This repository contains the code for "Explaining Decisions of Black-box Models using BARBE" paper [1]. Black-box Assocaition Rule-Based Explanation (BARBE) is a model-independent framework that can explain the decisions of any black-box classifier for tabular datasets with high-precision.
We rely on the rules provided by SigDirect [1'] (the associative classifier we leveraged in BARBE) to explain each decision of a black-box model.
The repository stores local versions of existing packages LIME, VAE-LIME, S-LIME, LORE, and Anchor for the purposes of conducting experiments. The directory barbe contains all code for BARBE including experiments used in faithful evaluations [2]. Alongside a still in-development front-end (BARBiE).
- dataset - directory containing each dataset (cleaned and unclean) used in different experiments
- experiments - directory containing experiments for [2] and [3] along with helper code for averaging results. Contains subdirectories: Results (raw result tables) and SummarizedResults (tables of averaged results)
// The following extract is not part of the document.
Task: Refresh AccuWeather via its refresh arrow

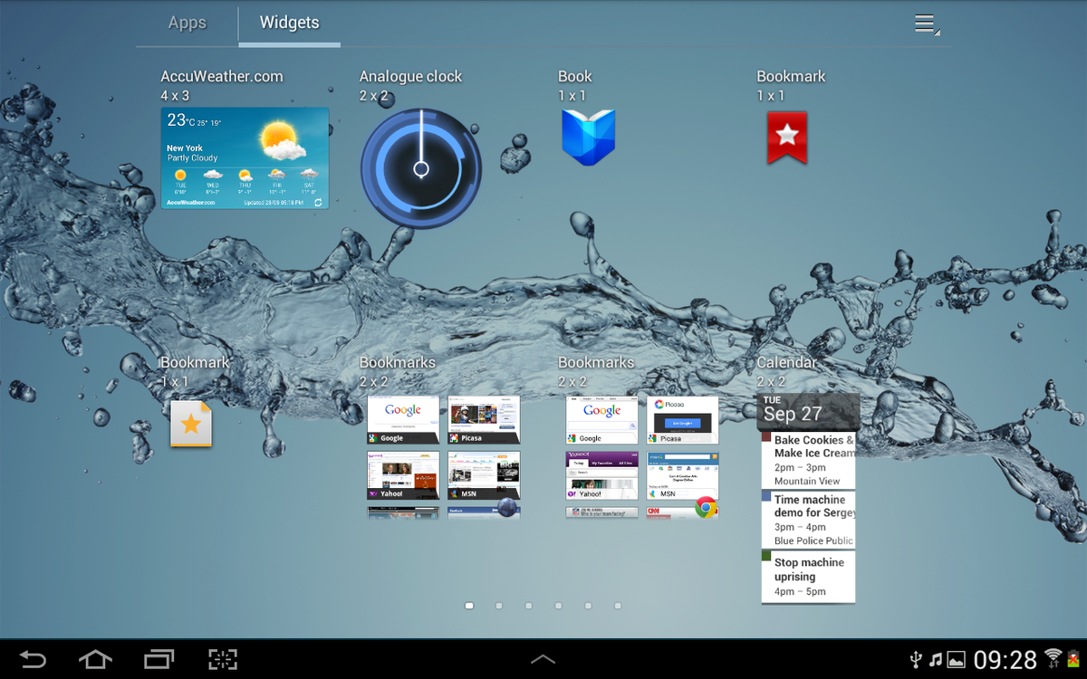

- poster - directory containing all posters presented related to BARBE
- pretrained - directory containing pre-trained models from each article for reproducibility, loaded using the dill package
- styles - directory containing style objects used by implementation of front-end application built using the shiny package
- tests - directory containing code for various tests for BARBE and front-end wrapper functions used for other explainers
- utils - general directory of utilies applied in BARBE and experiments
- {anchor, fieap, lime, lore}_interface.py - wrappers for explainer models that have various data input formats and model formats, used to homogenize their input and output
- bbmodel_interface.py - wrapper for black-box model to check compatability of scikit or torch based models ensuring that the data input/output formats from BARBE are consistent with the black-box
- dummy_interfaces.py - dummy explainer that outputs default baseline explanations to compare to
- experiment_datasets.py - utility for loading datasets for experiments
- sigdirect_interface.py - wrapper for sigdirect to transform data into sigdirect's expected formats of input/output and handle broad hyperparameters used in BARBE
- simulation_dataset.py - utility for producing simulated data for diverse experiments on BARBE and other explainers
- visualizer_javascript.js - javascript code used by visualizer to handle unique reactive elements
- visualizer_utility.py - utilities to get required details from data, black-boxes, and the explainer not handled directly by the visualizer
- discretizer.py - defines the object CategoricalEncoder used in many instances to handle encoding categorical values into one-hot or ordinal values for BARBE and wrapped explainers
- explainer.py - defines the object BARBE that takes data and learns local explanations orchistrating each other utility
- perturber.py - defines the objects BarbePerturber and ClassBalancedPerturbed which produce perturbations of an input piece of data output in the pandas DataFrame format
- visualizer.py - contains code for running the visual front-end for BARBE using shiny
[2 - Link to Faithful Evaluations] Designed to provide true performance comparisons by weighing fidelity of a surrogate against the black-box based on the distance (k-Nearest Neighbors and Euclidean distance) of samples from the explained sample. Also included improvements to BARBE to produce perturbations more faithful to the original data to improve training.